[Stored data]

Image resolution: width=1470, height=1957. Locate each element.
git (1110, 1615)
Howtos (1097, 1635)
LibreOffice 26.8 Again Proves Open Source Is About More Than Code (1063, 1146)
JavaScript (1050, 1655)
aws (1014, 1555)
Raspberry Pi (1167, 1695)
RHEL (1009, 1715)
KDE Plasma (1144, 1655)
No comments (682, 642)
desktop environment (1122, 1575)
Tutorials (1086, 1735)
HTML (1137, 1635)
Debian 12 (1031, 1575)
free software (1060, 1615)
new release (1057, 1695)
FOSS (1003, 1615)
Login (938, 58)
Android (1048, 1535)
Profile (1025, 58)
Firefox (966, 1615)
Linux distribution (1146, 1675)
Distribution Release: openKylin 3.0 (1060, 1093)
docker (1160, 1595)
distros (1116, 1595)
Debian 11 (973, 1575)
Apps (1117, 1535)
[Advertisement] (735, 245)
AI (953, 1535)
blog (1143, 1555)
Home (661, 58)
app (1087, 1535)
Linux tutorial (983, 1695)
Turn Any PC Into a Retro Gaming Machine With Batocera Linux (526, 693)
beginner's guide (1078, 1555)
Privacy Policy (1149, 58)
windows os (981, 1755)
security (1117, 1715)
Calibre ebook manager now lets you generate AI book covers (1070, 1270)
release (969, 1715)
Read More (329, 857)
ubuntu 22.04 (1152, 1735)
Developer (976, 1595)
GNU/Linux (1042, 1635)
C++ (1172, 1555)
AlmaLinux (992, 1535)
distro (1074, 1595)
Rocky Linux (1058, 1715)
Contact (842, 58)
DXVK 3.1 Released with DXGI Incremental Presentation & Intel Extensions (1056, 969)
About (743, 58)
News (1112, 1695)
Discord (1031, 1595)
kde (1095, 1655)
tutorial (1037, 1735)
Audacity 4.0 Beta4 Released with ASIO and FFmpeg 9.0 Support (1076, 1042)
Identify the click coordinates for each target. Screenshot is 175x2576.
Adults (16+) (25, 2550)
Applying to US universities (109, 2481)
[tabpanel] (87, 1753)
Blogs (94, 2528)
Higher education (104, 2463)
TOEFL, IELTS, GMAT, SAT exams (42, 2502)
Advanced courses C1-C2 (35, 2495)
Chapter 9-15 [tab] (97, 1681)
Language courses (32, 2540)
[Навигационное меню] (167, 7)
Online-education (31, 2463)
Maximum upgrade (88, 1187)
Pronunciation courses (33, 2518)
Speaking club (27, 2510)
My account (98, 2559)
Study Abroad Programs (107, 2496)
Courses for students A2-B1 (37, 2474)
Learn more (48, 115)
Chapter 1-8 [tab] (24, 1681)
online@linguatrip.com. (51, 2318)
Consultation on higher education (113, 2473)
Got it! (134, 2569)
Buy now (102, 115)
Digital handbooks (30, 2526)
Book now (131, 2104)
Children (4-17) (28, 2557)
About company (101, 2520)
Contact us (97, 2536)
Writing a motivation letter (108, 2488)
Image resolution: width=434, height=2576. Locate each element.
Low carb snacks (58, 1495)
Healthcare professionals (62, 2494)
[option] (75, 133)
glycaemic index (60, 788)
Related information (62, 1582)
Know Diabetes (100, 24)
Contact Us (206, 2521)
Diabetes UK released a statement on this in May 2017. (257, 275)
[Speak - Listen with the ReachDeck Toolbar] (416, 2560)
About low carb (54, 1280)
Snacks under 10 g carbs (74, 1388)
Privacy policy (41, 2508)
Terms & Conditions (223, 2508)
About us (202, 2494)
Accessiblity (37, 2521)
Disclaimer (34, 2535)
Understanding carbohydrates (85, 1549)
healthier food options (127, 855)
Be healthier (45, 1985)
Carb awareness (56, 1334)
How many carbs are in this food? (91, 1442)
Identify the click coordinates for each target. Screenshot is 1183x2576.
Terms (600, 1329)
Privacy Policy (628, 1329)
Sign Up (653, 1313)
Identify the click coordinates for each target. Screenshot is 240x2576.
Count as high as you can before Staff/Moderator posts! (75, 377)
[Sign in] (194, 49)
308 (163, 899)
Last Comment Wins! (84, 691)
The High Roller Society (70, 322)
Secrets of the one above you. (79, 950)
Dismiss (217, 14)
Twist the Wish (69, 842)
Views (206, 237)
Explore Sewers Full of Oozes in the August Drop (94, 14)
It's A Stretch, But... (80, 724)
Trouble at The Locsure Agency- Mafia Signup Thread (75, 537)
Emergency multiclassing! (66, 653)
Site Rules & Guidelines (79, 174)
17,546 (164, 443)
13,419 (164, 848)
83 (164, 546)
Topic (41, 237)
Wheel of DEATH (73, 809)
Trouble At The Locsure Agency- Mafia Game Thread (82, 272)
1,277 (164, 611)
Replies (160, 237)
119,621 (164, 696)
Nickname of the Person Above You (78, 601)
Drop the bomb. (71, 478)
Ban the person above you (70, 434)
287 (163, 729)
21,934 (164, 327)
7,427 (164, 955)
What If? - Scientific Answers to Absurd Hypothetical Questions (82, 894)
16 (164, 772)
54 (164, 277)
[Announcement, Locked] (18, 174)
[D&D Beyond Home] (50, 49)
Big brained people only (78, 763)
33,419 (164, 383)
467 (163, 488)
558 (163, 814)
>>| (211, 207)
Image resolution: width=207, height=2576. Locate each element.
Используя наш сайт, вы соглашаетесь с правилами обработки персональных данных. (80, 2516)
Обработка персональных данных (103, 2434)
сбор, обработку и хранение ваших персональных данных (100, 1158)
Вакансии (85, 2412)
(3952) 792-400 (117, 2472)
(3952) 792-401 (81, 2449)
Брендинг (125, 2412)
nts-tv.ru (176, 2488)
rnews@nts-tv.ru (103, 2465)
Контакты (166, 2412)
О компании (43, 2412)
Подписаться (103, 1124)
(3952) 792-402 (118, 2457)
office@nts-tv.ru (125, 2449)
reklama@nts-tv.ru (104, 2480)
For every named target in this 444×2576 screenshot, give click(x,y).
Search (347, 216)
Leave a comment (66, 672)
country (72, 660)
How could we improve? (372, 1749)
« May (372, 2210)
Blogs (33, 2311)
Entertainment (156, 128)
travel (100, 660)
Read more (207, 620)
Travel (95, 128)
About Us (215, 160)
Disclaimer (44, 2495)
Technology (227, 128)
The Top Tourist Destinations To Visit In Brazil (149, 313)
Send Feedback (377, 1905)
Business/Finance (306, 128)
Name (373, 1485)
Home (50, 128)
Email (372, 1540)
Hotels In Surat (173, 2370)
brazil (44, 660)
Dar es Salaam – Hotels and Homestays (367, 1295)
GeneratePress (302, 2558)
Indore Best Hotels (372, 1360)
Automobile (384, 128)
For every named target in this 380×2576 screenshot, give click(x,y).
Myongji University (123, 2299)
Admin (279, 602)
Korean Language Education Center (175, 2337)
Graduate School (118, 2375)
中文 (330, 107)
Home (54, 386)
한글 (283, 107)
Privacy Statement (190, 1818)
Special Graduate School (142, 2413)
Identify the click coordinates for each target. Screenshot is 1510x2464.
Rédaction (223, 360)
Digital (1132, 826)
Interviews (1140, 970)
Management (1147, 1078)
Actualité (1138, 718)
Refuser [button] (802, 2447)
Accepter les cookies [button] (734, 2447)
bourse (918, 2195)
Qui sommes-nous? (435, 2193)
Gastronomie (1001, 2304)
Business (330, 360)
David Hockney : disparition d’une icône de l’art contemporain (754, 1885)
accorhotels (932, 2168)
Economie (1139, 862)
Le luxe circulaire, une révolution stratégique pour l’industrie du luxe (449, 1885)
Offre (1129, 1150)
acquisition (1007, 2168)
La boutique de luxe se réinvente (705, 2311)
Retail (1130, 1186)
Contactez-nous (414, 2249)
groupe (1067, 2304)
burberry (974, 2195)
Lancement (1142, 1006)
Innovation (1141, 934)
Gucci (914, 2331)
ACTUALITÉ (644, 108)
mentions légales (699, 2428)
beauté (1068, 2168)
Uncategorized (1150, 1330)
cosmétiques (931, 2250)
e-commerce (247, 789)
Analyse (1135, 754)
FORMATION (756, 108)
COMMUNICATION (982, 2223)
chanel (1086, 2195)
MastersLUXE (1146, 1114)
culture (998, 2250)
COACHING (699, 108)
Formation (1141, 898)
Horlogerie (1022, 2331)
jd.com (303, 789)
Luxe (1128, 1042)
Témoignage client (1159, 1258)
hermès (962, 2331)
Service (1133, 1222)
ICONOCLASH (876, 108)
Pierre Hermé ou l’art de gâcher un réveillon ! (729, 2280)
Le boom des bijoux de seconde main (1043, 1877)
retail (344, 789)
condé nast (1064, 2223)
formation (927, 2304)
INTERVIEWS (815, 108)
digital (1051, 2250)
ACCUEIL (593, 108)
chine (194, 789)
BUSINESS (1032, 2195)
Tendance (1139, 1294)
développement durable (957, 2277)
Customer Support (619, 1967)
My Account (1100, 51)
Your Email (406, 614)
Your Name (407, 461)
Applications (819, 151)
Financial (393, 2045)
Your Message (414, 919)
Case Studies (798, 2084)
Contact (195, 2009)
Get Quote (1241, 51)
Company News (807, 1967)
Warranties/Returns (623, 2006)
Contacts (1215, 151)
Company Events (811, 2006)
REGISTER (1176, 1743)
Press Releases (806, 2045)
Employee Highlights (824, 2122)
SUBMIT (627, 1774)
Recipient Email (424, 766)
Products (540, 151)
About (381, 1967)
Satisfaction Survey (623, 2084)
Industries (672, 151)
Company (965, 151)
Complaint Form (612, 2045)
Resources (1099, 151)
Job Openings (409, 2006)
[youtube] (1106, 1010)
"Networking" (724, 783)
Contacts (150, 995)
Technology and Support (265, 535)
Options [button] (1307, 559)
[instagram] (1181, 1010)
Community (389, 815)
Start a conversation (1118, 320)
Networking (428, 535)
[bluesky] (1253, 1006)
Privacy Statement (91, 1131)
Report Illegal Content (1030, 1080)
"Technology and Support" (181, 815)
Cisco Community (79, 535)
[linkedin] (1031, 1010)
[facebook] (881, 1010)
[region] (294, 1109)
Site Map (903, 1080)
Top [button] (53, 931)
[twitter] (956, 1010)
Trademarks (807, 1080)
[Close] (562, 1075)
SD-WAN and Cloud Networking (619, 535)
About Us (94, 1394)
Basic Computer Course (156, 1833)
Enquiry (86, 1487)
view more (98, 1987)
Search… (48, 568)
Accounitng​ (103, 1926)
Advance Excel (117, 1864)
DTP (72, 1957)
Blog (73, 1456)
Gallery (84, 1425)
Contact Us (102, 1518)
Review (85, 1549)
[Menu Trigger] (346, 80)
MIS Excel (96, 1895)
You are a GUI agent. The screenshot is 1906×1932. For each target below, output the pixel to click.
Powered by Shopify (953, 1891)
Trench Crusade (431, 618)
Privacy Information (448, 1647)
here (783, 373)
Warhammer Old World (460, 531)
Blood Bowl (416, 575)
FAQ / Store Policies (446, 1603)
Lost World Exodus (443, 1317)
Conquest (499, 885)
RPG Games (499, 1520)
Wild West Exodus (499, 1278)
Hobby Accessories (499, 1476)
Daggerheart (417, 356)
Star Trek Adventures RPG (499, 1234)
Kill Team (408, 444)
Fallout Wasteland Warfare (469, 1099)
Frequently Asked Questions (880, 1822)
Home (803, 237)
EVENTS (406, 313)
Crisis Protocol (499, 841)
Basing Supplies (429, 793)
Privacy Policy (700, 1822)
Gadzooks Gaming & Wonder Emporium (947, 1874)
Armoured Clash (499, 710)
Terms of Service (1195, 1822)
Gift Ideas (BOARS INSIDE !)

[/Stored data]

What you should do>
Reproduce the records above line by line, without any change, up to and including the line that holds "online@linguatrip.com. (51, 2318)".

Result of this task>
Image resolution: width=1470, height=1957. Locate each element.
git (1110, 1615)
Howtos (1097, 1635)
LibreOffice 26.8 Again Proves Open Source Is About More Than Code (1063, 1146)
JavaScript (1050, 1655)
aws (1014, 1555)
Raspberry Pi (1167, 1695)
RHEL (1009, 1715)
KDE Plasma (1144, 1655)
No comments (682, 642)
desktop environment (1122, 1575)
Tutorials (1086, 1735)
HTML (1137, 1635)
Debian 12 (1031, 1575)
free software (1060, 1615)
new release (1057, 1695)
FOSS (1003, 1615)
Login (938, 58)
Android (1048, 1535)
Profile (1025, 58)
Firefox (966, 1615)
Linux distribution (1146, 1675)
Distribution Release: openKylin 3.0 (1060, 1093)
docker (1160, 1595)
distros (1116, 1595)
Debian 11 (973, 1575)
Apps (1117, 1535)
[Advertisement] (735, 245)
AI (953, 1535)
blog (1143, 1555)
Home (661, 58)
app (1087, 1535)
Linux tutorial (983, 1695)
Turn Any PC Into a Retro Gaming Machine With Batocera Linux (526, 693)
beginner's guide (1078, 1555)
Privacy Policy (1149, 58)
windows os (981, 1755)
security (1117, 1715)
Calibre ebook manager now lets you generate AI book covers (1070, 1270)
release (969, 1715)
Read More (329, 857)
ubuntu 22.04 (1152, 1735)
Developer (976, 1595)
GNU/Linux (1042, 1635)
C++ (1172, 1555)
AlmaLinux (992, 1535)
distro (1074, 1595)
Rocky Linux (1058, 1715)
Contact (842, 58)
DXVK 3.1 Released with DXGI Incremental Presentation & Intel Extensions (1056, 969)
About (743, 58)
News (1112, 1695)
Discord (1031, 1595)
kde (1095, 1655)
tutorial (1037, 1735)
Audacity 4.0 Beta4 Released with ASIO and FFmpeg 9.0 Support (1076, 1042)
Identify the click coordinates for each target. Screenshot is 175x2576.
Adults (16+) (25, 2550)
Applying to US universities (109, 2481)
[tabpanel] (87, 1753)
Blogs (94, 2528)
Higher education (104, 2463)
TOEFL, IELTS, GMAT, SAT exams (42, 2502)
Advanced courses C1-C2 (35, 2495)
Chapter 9-15 [tab] (97, 1681)
Language courses (32, 2540)
[Навигационное меню] (167, 7)
Online-education (31, 2463)
Maximum upgrade (88, 1187)
Pronunciation courses (33, 2518)
Speaking club (27, 2510)
My account (98, 2559)
Study Abroad Programs (107, 2496)
Courses for students A2-B1 (37, 2474)
Learn more (48, 115)
Chapter 1-8 [tab] (24, 1681)
online@linguatrip.com. (51, 2318)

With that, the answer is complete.